I know it’s not for everyone but his style sang to me. Here is one, a giant acrylic with its suggestion of gently chaotic movement had me transfixed.
Museu de Arte, Arquitetura e Tecnologia (Museum of Art, Architecture and Technology). Several years ago, Atlas Obscurra became one of my favorite sites for finding the more off beat locales in any particular city or country. After all, It found the Frog museum in Split, Croatia. With its many dioramas of frogs…frogs conducting orchestras, frog families in the park, little frogs in classrooms…all meticulously stuffed REAL frogs.
Here in Lisbon, one of the items that caught my eye on Atlas Obscurra was the museum of electricity, housed within a 1906 defunct power station, described as “shockingly fascinating “ (ho, ho). Of late (2016?), the campus and mission have expanded into a ‘something for everyone’ kind of place. Uh oh, does this spell school field trips? Will there be hoards of youngsters? Still, many other places are closed on Mondays and hey, it’s right near the statue of Alfonso de Albuquerque (no relation, thank goodness, because this was one mean dude).

* **Source excerpt**:
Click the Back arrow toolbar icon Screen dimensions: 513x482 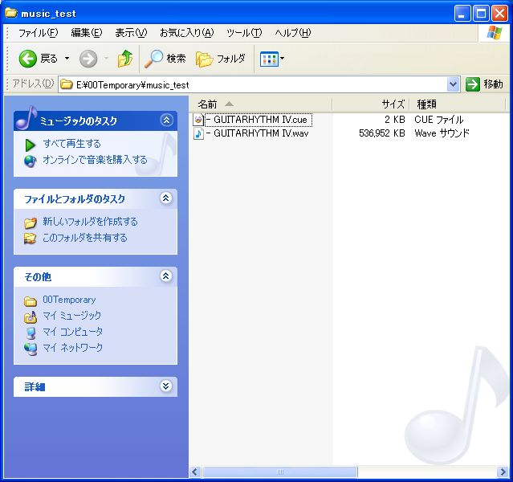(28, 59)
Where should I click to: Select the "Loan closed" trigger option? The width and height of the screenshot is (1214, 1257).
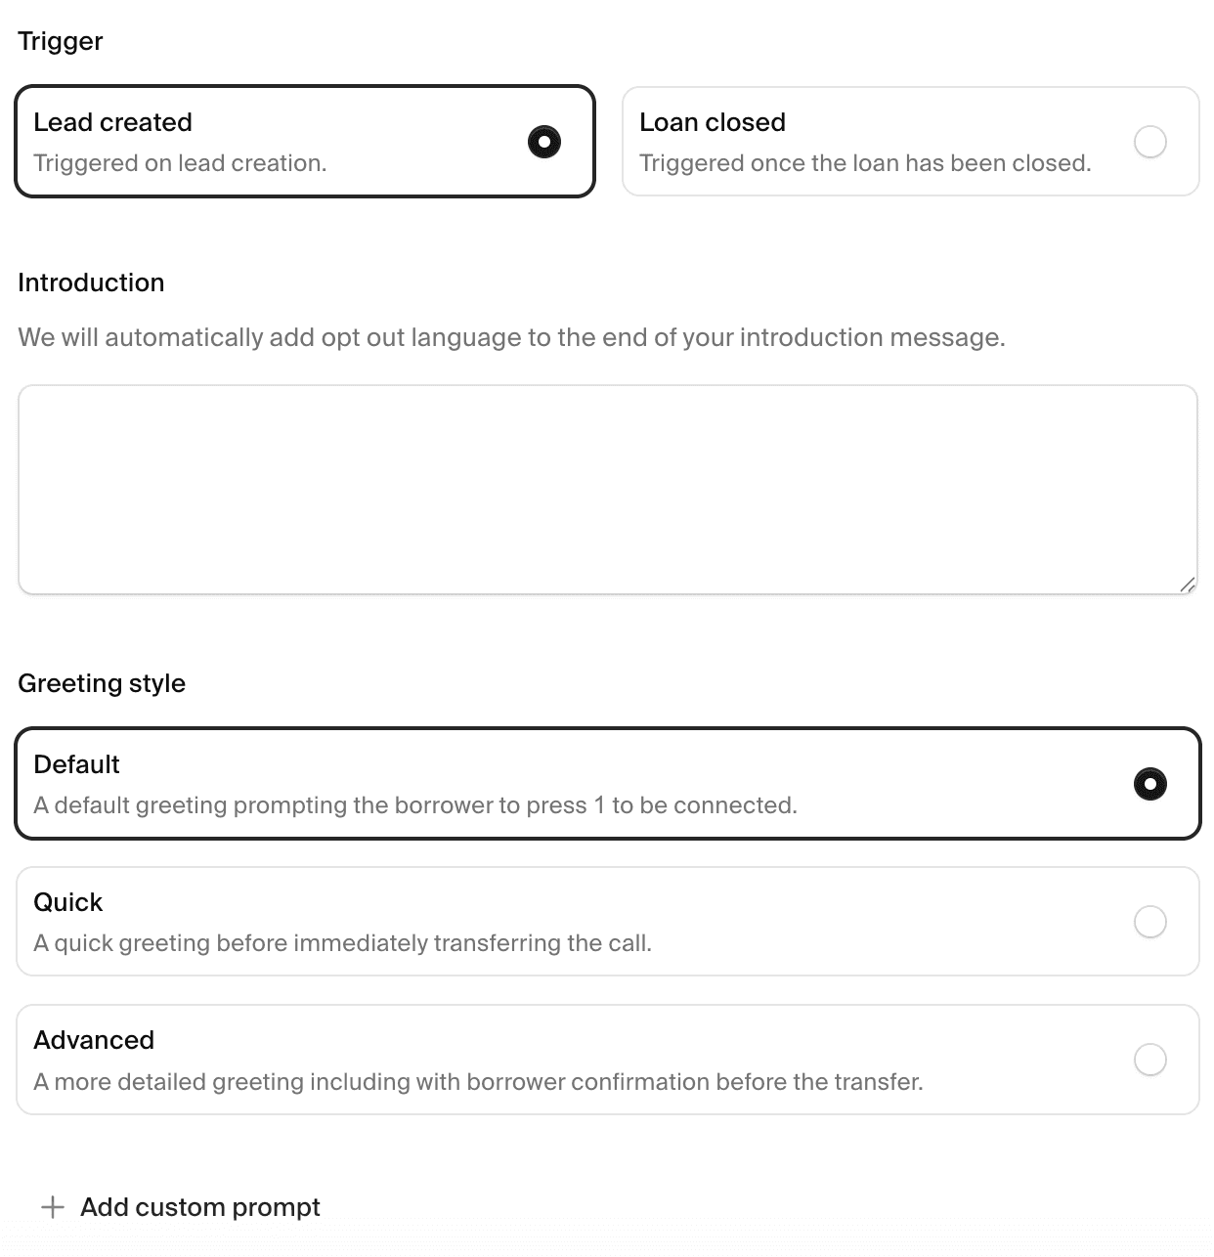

* **Task brief**:
Can you extend the Lisbon museum travel notes, picking up right after their last sentence?

* **Written response**:
Everything you ever wanted to know about operating a power station. And it was, shockingly fun.
In the newer portion (leave the power plant, walk down the river front for a hundred yards or so), it’s a completely different world. Huge , curved screens played, in slo-mo, street scenes from cities around the world. The photos don’t do it justice. One starts with the view looking down on the screens and then you spiral down a ramp to view the display looking straight on. I was hypnotized but by the time I left, I was dizzy and disoriented. The photos are too dark i think.
The meal. I am sure some of you will look askance but tonight was Kebob Hut (rated 5 stars if that matters to you). We had takeaway. For me, a falafel sandwich. For Grubb, chicken duram. Deliciously spicy! I opened the bottle of wine our host had left for us.
Dessert. We headed one block down the street to Nanorellas for ice cream. I had tiramisu and raspberry. Grubb had cheesecake and tiramisu with the addition of whipped cream. It’s a good thing we are doing so much walking.
Tomorrow we are off to Porto. By fast train. Should take a couple of hours and then, a different time, a different place. same country.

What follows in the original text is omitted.